Prevention of Secondary Complications

If possible, any radiation (including x-ray, CT scan, and external beam radiation) are avoided to minimize the lifetime risk of developing late-onset second cancers. Such tests should only be used if absolutely necessary in essential health care.

Surveillance

Further information regarding medical surveillance for those who have had or are at risk of developing retinoblastoma is available in the guidelines for retinoblastoma care. Guidelines for clinical screening for children at risk are published [Skalet et al 2018].

Detection of subsequent retinoblastoma after initial diagnosis. Following successful treatment, children require frequent follow-up examination for early detection of newly arising intraocular tumors, as indicated in guidelines [Skalet et al 2018]:

  • It is recommended that children known to have an RB1 germline pathogenic variant (H1) have an eye examination under anesthesia every three to four weeks until age six months, then less frequently until age three years. Clinical examinations with cooperative children are performed every three to six months until age seven years, then annually and eventually biennially for life.
  • Individuals who have unilateral retinoblastoma without an identified heterozygous germline RB1 pathogenic variant are at risk for low-level mosaicism (H0*) and can develop a tumor in the other eye [Temming et al 2013]. This risk is small enough that examination under anesthesia may be replaced with regular clinical examination of the eyes, including clinical ultrasound (a simple, noninvasive procedure).
  • Individuals with retinomas (premalignant retinal lesions associated with retinoblastoma) are followed with retinal examinations and imaging every one to two years, to detect any change early.

Detection of second non-ocular tumors in individuals with retinoblastoma. Because of the high risk for second cancers, including sarcomas, melanoma, and specific other cancers, prompt investigation of any signs or symptoms is indicated. Total-body MRI at regular intervals is under investigation to determine when the technology will be specific and sensitive enough for screening for second cancers in persons with a heterozygous germline RB1 pathogenic variant.

Agents/Circumstances to Avoid

It has been suggested by Fletcher et al [2004] that cancer risks in survivors of heritable retinoblastoma may be reduced by limiting exposure to DNA-damaging agents (radiotherapy, tobacco, and UV light). It is plausible that cancer risks in these individuals may be reduced by limiting exposure to chemotherapy.
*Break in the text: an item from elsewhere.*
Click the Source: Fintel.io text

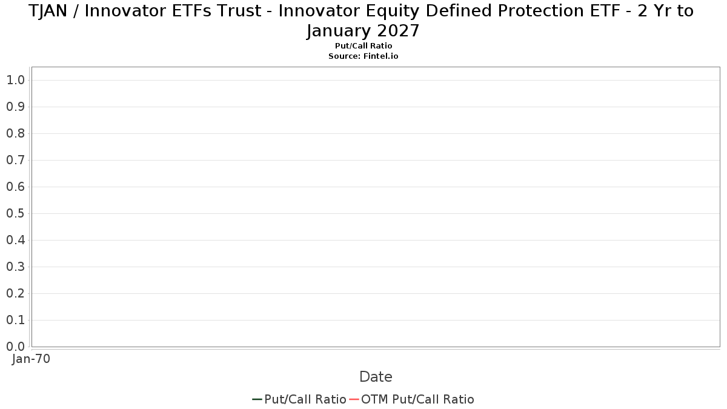(364, 56)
Evaluation of Relatives at Risk

The American Society of Clinical Oncologists identifies heritable retinoblastoma as a Group 1 disorder – i.e., a hereditary syndrome for which genetic testing is considered part of the standard management for at-risk family members [American Society of Clinical Oncology 2003]. It is appropriate to evaluate apparently asymptomatic at-risk relatives of an affected individual in order to identify as early as possible those who would benefit from eye examination by an experienced ophthalmologist and allow for early identification of a retinoblastoma.

Evaluations can include:

  • Molecular genetic testing if the pathogenic variant in the family is known, which reduces the need for costly screening procedures in those at-risk family members who have not inherited the pathogenic variant [Noorani et al 1996, Richter et al 2003];
  • Eye examinations by an ophthalmologist experienced in the treatment of retinoblastoma starting directly after birth as described above (see Surveillance, Detection of subsequent retinoblastoma after initial diagnosis. Young or uncooperative children may require examination under anesthesia.

See Genetic Counseling for issues related to testing of at-risk relatives for genetic counseling purposes.

Therapies Under Investigation

Search ClinicalTrials.gov in the US and EU Clinical Trials Register in Europe for access to information on clinical studies for a wide range of diseases and conditions. Note: There are not many clinical trials for this disorder.